Assignment 8

Due date:

Late assignments will be penalized 10% per day, and will not be accepted after .

1. Hand In

Each student is required to do this assignment individually and to hand in the following: Place these items in a 9"x11" envelope, with the following information clearly marked on the outside of the envelope:

Name, Student Number, Assignment Number, Course Number (T26)

Assignments which are not in an envelope will not be marked

Deposit your envelope in .

Marking Scheme

Programming standards: 10pt, Question 1: 30pt, Question 2: 10pt, Total: 50pt.

Your program must conform to the programming standards. These are described in a separate sheet.

2. Program Handout

All code is supplied except for the procedures below which you must write.

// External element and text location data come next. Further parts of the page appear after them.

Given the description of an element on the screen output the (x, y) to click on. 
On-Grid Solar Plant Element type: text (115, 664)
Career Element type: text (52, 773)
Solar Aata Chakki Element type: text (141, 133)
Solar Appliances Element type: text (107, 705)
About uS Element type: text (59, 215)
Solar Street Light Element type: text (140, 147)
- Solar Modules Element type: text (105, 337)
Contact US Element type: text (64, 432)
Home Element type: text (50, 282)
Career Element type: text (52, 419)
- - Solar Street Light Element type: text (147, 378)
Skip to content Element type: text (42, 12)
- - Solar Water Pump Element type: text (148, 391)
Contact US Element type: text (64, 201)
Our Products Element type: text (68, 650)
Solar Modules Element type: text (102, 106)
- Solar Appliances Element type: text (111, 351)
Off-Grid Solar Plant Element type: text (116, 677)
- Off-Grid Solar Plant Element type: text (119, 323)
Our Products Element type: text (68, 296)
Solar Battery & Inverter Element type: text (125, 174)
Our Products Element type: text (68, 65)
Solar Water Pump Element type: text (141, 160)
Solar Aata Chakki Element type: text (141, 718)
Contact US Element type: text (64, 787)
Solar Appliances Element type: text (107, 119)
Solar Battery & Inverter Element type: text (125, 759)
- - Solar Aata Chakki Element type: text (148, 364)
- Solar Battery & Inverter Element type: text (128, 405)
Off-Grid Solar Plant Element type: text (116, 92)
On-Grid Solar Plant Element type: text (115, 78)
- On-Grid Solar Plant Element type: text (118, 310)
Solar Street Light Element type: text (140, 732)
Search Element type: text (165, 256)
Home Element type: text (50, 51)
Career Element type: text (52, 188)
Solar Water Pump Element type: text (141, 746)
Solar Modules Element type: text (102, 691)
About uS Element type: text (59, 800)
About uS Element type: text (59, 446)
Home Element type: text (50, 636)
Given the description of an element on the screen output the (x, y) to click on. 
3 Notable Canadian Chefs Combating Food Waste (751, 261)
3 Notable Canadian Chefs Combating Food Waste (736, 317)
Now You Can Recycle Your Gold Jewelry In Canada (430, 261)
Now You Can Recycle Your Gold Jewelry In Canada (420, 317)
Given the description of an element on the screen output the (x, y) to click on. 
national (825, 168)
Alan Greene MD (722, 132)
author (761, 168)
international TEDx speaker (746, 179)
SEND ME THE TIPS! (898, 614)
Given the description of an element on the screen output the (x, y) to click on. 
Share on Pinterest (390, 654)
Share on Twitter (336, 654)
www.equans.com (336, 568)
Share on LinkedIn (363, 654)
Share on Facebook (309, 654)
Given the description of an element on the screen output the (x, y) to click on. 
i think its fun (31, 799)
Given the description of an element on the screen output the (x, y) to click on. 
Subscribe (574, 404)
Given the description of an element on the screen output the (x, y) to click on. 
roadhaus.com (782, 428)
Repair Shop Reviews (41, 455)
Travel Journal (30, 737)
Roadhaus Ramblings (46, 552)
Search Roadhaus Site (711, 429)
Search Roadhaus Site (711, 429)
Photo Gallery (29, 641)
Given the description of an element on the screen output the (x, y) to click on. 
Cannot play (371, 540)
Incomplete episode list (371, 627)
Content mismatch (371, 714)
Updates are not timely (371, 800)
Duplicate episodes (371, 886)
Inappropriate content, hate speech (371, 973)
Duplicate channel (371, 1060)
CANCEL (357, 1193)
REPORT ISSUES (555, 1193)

This assignment involves an empirical comparison of the efficiency of the retrieve operation for two different open addressing strategies - linear probing and double hashing. Efficiency is measured by the average number of probes needed for retrieval.

3. Question 1

You are given all the operations on hash tables you need for this assignment except insert and retrieve. You must implement insert and retrieve for two different open addressing strategies: linear probing and double hashing. For linear probing, call these operations lp_insert and lp_retrieve. For double hashing, call them dh_insert and dh_retrieve.

In addition to its usual parameters, the retrieve operation should return the number of probes required to do the retrieval.

Your insert procedures may assume the value to be inserted is not already in the table.

The values to be stored in the table are simply integer keys with no data parts.

4. Question 2

The main program you are given generates N different random values in the range 0..(R-1) and inserts them into one table using lp_insert and into another table using hd_insert. It then generates an additional Ntest random values in the same range and retrieves each of them from the two tables, using the appropriate retrieve procedure. It writes out N and the average number of probes to retrieve a value using Linear Probing (LP) and Double Hashing (DH).

It repeats this for N = 15, 30, 45, 60, 65, 70, 75, 80, 85, 90, 95. These values correspond to different ``load factors'' since the size of the table is fixed (101).

The range (R) and Ntest are values you should enter from the keyboard. A good choice for your final runs is R=Ntest=1000.

Your also asked to enter a `seed': this is used to initialize the random number generation process. It should be a real value with a fractional part that is not related to a power of two (e.g. 123.456 is a good choice, but 0.5 is not).

Run the program 4 times using a different seed each time. Average the results for each value of N across the four runs and graph the average values. In the graph, the x-axis is N and the Y-axis is the average number of probes to retrieve a value. Plot the points for Linear Probing and Double Hashing on the same graph.

Briefly explain and discuss the significance of your results.